**What is required**. Reproduce the part of the life expectancy visualization notes from "Barchart showing life expectancy changes" to "the same time.", word for word.

**Document segment**.
________________

Just some hand sketches of the visualizations I want to make of the data

Barchart showing all countries life expectancy vs mean

![Barchart-ALL.jpg](attachment:Barchart-ALL.jpg)

Barchart showing life expectancy by region

![Barchart-Region.jpg](attachment:Barchart-Region.jpg)

Scatterplot showing correlation of life expectancy to corruption

![Scatterplot.jpg](attachment:Scatterplot.jpg)

Barchart showing life expectancy changes over time

![Life%20Expectancy%20Over%20Time.jpg](attachment:Life%20Expectancy%20Over%20Time.jpg)

Barchart showing life expectancy versus the mean. Each region is a different color.   Hovering over countries shows the country name, mean life expectancy for all, and the individual countries life expectancy.  It made more sense to turn this into a horizontal barchart instead of vertical in order to see all of the countries at the same time.

In [290]:
data['MeanDiff'] = data['2020']-np.mean(data['2020'])
data['MeanALL_2020'] = np.mean(data['2020'])

alt.Chart(data,title="Life Expectancy Vs Mean").mark_bar().encode(
    y=alt.Y("Country Name:N", sort=alt.EncodingSortField(field="MeanDiff")), x=alt.X("MeanDiff:Q"),tooltip=["Country Name:N","MeanDiff:Q","2020:Q","MeanALL_2020:Q"],color="Region"
)



Barchart showing life expectancy by region.  Can use dropdown menu to select a different region.  Each country is a different color.  Mean for the selected region is also displayed.   Hovering over mean line shows the mean for that region, hovering over any individual country will display the country name and its value for life expectancy.

In [291]:
input_dropdown = alt.binding_select(options=list(data['Region'].unique()), name='Region')
selector = alt.selection_single(fields=['Region'], bind=input_dropdown, init={'Region': 'South Asia'})


bar = alt.Chart(data,title="Life Expectancy By Region").mark_bar().encode(x="Country Name:N", y=alt.Y("2020:Q",title="Life Expectancy",scale=alt.Scale(domain=[50,90])),tooltip=["Country Name:N","2020:Q"],color="Country Name").add_selection(
    selector).transform_filter(
    alt.datum.Region == selector["Region"][0]
)

rule = alt.Chart(data).mark_rule(color='red').encode(y='mean(2020)',size=alt.SizeValue(3),tooltip=["mean(2020):Q"]).transform_filter(
    selector
)



(bar + rule).properties(width=600)



Scatterplot to visually check to see if any correlation appears to exist.  We could apply mathematical tests to validate any findings here as a next step in the analysis but since this course focuses on visualization techniques I do not go that far.  Hovering over the individual points will display the country name, life expectancy, and corruption level.  Each region is a different color.

________________

**Source data**.
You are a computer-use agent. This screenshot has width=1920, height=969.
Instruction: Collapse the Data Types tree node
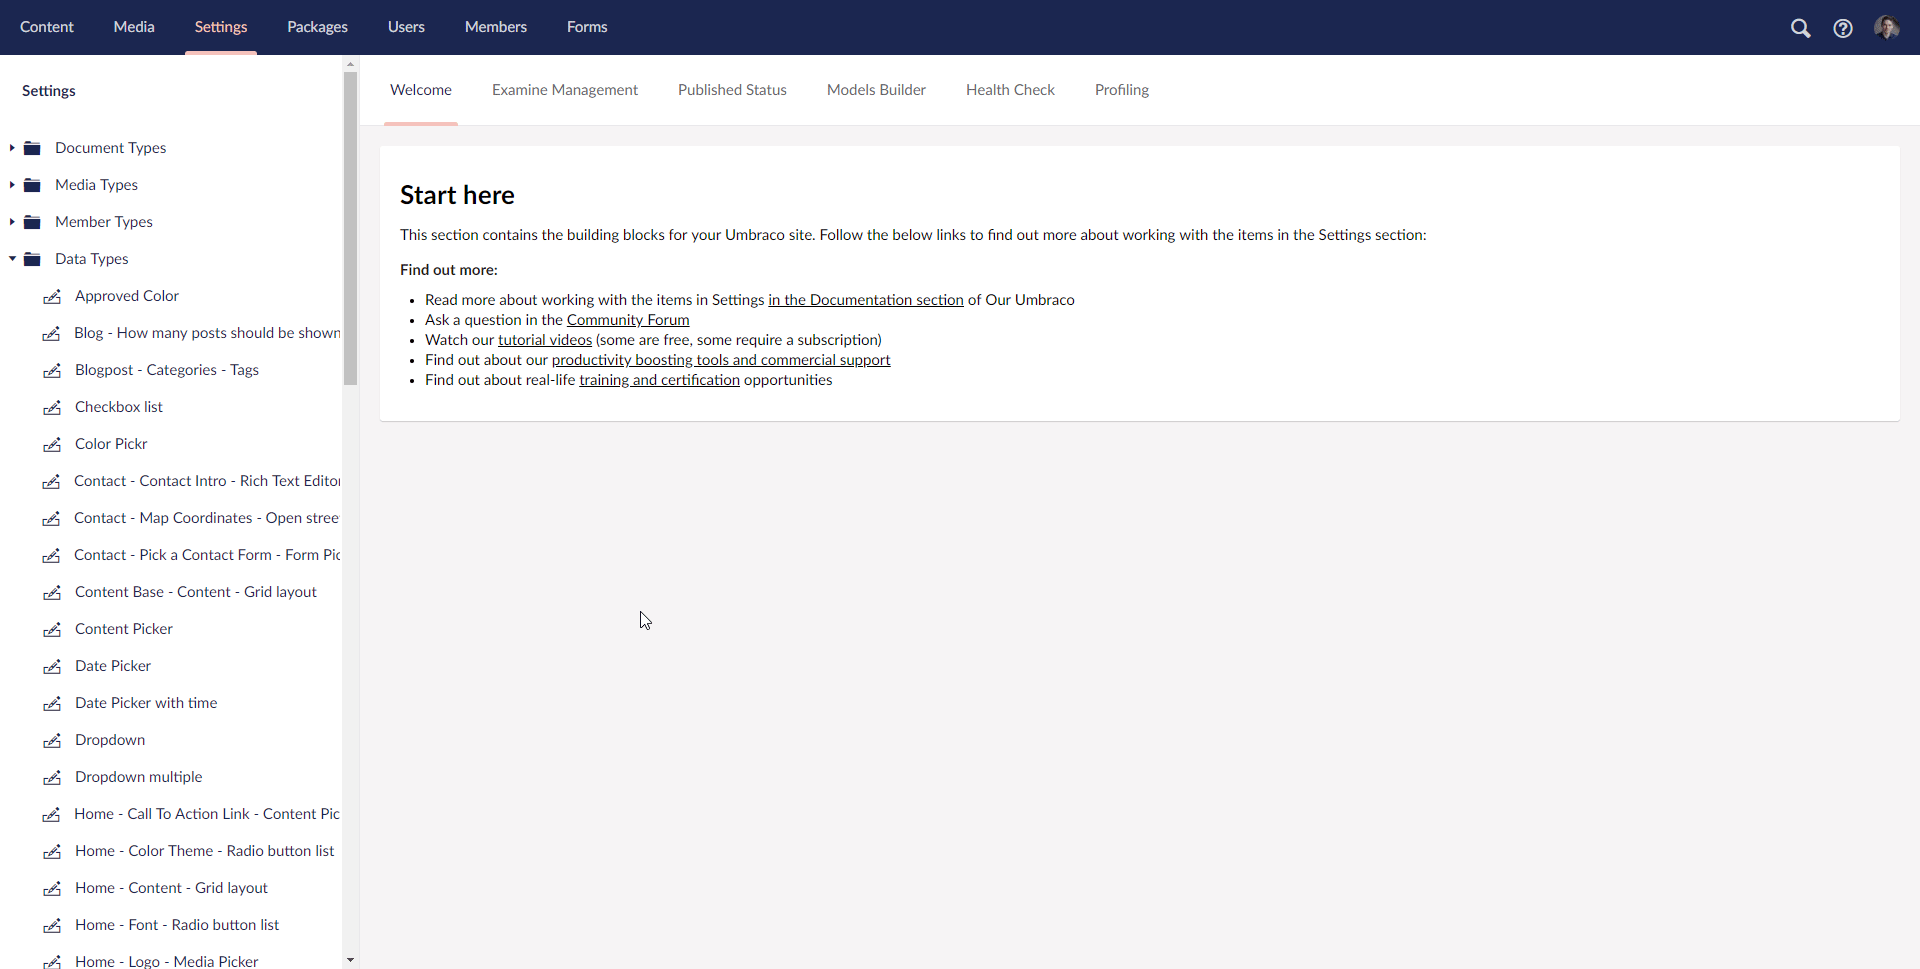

________________

**The reply**.
Barchart showing life expectancy changes over time

![Life%20Expectancy%20Over%20Time.jpg](attachment:Life%20Expectancy%20Over%20Time.jpg)

Barchart showing life expectancy versus the mean. Each region is a different color.   Hovering over countries shows the country name, mean life expectancy for all, and the individual countries life expectancy.  It made more sense to turn this into a horizontal barchart instead of vertical in order to see all of the countries at the same time.